Written request: Write out the entries below word for word, covering everything from the line containing "Where should I click to: Click the dark" down to the line containing "Looking at the screenshot, I should click(x=668, y=393).", and nothing else.

Supplied entries:

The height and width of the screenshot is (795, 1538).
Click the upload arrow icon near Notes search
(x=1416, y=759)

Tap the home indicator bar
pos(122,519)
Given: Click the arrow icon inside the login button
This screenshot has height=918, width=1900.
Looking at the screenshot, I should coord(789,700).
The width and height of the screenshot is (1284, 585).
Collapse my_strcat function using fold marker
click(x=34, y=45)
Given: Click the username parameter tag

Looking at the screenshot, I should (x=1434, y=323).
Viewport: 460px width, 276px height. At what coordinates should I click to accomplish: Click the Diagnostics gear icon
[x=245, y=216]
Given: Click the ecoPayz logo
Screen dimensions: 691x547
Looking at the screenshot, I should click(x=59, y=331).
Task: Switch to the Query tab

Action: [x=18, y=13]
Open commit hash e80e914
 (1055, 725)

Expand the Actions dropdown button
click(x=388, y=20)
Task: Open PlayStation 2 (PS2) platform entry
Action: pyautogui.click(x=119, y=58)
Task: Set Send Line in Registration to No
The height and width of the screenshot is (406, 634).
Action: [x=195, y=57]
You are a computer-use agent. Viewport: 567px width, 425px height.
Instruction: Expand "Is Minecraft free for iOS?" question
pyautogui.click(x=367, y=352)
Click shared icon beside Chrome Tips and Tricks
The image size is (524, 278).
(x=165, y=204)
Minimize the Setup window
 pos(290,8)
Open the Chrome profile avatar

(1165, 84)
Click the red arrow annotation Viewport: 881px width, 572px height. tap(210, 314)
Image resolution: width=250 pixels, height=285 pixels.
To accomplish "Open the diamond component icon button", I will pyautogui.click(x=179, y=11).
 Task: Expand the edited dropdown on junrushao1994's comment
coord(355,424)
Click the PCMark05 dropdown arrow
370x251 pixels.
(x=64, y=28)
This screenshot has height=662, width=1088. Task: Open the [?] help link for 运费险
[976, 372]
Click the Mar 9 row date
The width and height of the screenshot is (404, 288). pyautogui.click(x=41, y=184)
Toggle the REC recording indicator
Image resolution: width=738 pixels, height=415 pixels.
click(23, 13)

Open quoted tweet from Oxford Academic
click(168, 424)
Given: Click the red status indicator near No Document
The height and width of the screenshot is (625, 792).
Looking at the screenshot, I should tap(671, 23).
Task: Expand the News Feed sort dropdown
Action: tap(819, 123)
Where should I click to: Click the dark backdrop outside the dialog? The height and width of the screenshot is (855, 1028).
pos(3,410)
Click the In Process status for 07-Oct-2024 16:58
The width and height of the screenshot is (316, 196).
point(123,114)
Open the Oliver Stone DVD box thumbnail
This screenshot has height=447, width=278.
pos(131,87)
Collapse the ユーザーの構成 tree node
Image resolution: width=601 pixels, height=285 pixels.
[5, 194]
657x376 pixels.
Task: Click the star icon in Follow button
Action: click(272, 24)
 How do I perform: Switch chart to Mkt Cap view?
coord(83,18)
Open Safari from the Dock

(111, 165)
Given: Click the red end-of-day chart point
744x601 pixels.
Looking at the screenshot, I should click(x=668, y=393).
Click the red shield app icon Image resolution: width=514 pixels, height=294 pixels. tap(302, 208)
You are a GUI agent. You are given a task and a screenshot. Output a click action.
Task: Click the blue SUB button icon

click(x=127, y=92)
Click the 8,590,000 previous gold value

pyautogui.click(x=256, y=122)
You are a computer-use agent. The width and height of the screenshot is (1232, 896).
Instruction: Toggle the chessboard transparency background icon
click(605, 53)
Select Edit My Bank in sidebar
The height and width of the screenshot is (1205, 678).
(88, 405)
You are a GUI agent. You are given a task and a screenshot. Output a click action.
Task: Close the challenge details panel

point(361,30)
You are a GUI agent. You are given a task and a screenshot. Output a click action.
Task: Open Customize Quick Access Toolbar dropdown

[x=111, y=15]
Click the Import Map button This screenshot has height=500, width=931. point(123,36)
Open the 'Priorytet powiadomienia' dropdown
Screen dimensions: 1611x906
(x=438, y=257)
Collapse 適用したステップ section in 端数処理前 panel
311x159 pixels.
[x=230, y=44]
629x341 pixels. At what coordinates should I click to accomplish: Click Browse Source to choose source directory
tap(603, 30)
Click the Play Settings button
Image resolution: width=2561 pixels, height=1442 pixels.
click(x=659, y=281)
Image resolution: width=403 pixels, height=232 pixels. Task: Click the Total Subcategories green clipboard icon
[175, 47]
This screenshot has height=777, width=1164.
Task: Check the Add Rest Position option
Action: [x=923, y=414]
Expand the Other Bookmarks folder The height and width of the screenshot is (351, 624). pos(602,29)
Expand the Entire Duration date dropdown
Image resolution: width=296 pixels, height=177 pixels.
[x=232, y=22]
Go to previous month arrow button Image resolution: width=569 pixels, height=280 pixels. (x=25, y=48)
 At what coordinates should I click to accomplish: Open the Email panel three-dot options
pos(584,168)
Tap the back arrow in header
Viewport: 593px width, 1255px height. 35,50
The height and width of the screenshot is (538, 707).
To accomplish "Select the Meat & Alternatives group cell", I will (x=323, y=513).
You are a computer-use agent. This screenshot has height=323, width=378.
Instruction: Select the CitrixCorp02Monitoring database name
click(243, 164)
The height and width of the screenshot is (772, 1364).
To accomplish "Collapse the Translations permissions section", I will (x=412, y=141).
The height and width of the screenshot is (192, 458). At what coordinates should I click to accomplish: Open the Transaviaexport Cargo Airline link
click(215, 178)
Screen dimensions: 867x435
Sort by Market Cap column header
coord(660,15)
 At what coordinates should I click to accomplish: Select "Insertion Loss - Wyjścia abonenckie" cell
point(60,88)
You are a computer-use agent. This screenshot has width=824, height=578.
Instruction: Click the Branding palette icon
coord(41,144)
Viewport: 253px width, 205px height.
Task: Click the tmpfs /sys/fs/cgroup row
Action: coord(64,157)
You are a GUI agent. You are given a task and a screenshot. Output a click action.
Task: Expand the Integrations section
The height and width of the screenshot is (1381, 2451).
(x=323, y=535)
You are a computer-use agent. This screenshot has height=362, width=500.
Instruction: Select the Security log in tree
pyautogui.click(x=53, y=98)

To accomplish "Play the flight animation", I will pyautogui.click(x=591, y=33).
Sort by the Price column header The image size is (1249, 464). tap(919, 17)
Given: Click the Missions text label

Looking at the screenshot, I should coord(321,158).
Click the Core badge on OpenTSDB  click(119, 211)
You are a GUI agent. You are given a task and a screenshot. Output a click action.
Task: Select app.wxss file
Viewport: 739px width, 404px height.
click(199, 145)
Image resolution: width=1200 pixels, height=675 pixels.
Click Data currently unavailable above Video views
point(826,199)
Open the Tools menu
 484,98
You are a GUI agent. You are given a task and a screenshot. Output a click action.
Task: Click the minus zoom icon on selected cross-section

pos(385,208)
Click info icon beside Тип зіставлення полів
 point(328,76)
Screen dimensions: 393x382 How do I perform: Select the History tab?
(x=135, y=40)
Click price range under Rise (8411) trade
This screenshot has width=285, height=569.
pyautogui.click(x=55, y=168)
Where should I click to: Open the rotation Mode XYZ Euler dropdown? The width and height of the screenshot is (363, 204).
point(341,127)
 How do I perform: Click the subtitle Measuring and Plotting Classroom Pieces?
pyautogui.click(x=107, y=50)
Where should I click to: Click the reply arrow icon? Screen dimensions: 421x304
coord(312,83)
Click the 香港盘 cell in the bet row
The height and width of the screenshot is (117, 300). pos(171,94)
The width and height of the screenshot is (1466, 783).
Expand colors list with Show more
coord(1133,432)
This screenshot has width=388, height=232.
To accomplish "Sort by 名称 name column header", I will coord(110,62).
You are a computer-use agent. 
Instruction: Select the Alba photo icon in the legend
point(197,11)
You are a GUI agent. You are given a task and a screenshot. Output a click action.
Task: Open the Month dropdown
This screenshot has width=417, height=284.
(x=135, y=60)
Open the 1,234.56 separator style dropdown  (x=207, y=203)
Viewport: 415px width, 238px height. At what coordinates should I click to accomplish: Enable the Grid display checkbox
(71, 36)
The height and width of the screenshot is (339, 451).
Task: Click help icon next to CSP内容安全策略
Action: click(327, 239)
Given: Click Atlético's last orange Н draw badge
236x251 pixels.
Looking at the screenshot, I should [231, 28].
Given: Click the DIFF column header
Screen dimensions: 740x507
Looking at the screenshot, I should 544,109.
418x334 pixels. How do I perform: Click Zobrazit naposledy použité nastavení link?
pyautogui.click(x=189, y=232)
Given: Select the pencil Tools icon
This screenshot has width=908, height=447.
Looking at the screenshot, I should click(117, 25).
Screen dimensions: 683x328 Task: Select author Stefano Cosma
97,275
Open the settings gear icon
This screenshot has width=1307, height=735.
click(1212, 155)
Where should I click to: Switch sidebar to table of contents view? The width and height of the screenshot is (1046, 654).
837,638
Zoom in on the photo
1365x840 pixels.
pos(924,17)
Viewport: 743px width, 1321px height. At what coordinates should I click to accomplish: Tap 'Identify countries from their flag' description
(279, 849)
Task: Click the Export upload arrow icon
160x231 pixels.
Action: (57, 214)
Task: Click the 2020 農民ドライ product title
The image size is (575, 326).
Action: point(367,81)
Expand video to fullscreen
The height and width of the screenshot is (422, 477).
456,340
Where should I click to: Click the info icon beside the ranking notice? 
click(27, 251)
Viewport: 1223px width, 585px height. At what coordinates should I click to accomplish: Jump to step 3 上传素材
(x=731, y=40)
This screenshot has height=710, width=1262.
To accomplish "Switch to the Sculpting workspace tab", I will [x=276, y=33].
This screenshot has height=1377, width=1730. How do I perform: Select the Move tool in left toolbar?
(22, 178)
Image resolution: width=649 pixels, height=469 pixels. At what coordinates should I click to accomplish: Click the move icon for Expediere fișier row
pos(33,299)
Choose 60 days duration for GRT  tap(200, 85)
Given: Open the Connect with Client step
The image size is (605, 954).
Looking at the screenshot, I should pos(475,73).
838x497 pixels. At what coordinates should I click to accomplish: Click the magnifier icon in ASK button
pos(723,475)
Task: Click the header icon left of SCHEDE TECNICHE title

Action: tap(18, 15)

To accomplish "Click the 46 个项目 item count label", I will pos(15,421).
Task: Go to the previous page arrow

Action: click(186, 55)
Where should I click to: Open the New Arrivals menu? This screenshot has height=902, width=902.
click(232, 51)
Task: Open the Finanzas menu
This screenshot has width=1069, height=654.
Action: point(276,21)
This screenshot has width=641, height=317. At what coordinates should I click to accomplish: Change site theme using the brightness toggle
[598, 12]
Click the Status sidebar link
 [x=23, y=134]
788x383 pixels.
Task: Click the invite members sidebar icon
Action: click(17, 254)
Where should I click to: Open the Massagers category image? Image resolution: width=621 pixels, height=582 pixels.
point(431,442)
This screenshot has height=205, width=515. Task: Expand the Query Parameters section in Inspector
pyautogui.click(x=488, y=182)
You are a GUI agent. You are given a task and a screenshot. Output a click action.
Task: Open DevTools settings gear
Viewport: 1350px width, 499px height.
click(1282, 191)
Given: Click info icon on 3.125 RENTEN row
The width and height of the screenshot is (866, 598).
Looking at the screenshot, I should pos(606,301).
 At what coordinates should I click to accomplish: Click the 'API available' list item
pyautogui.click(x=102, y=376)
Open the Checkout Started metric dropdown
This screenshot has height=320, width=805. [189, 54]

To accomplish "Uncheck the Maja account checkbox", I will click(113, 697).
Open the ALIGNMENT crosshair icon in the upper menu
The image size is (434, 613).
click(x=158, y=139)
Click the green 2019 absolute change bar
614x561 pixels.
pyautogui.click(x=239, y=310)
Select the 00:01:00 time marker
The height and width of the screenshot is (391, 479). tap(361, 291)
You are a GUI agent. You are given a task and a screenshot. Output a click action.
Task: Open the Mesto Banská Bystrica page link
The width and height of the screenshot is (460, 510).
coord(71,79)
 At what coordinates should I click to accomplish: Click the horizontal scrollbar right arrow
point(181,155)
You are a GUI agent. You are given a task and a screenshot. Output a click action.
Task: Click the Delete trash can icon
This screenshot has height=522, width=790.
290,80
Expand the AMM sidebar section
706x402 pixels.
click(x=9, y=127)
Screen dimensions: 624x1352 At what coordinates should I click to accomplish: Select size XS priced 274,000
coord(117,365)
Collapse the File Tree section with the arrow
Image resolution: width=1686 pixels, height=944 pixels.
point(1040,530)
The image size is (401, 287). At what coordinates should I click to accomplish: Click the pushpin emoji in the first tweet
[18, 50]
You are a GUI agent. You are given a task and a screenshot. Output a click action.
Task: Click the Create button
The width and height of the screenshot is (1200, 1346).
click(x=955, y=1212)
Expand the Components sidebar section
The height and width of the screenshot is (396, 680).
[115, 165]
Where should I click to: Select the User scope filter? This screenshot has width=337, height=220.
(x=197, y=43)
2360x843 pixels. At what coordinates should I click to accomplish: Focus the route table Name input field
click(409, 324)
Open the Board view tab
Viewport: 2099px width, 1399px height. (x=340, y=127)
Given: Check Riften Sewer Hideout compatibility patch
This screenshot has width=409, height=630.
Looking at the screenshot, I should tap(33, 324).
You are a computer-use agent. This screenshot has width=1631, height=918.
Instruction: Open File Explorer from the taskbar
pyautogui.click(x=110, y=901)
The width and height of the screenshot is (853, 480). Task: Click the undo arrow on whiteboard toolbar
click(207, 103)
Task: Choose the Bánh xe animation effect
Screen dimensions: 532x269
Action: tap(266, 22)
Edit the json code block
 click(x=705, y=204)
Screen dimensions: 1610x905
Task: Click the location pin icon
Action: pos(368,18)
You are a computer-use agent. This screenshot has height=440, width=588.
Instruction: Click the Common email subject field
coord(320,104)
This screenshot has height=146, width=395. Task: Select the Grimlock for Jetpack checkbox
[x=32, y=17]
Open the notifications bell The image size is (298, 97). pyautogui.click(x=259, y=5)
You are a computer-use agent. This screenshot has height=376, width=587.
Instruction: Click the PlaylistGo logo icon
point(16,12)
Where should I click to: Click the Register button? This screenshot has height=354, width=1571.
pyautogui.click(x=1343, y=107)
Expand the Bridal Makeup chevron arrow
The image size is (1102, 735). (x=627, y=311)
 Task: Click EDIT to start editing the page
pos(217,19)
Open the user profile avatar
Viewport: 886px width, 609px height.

Output of the exercise:
Where should I click to: Click the dark backdrop outside the dialog? The height and width of the screenshot is (855, 1028).
pos(3,410)
Click the In Process status for 07-Oct-2024 16:58
The width and height of the screenshot is (316, 196).
point(123,114)
Open the Oliver Stone DVD box thumbnail
This screenshot has height=447, width=278.
pos(131,87)
Collapse the ユーザーの構成 tree node
Image resolution: width=601 pixels, height=285 pixels.
[5, 194]
657x376 pixels.
Task: Click the star icon in Follow button
Action: click(272, 24)
 How do I perform: Switch chart to Mkt Cap view?
coord(83,18)
Open Safari from the Dock

(111, 165)
Given: Click the red end-of-day chart point
744x601 pixels.
Looking at the screenshot, I should click(x=668, y=393).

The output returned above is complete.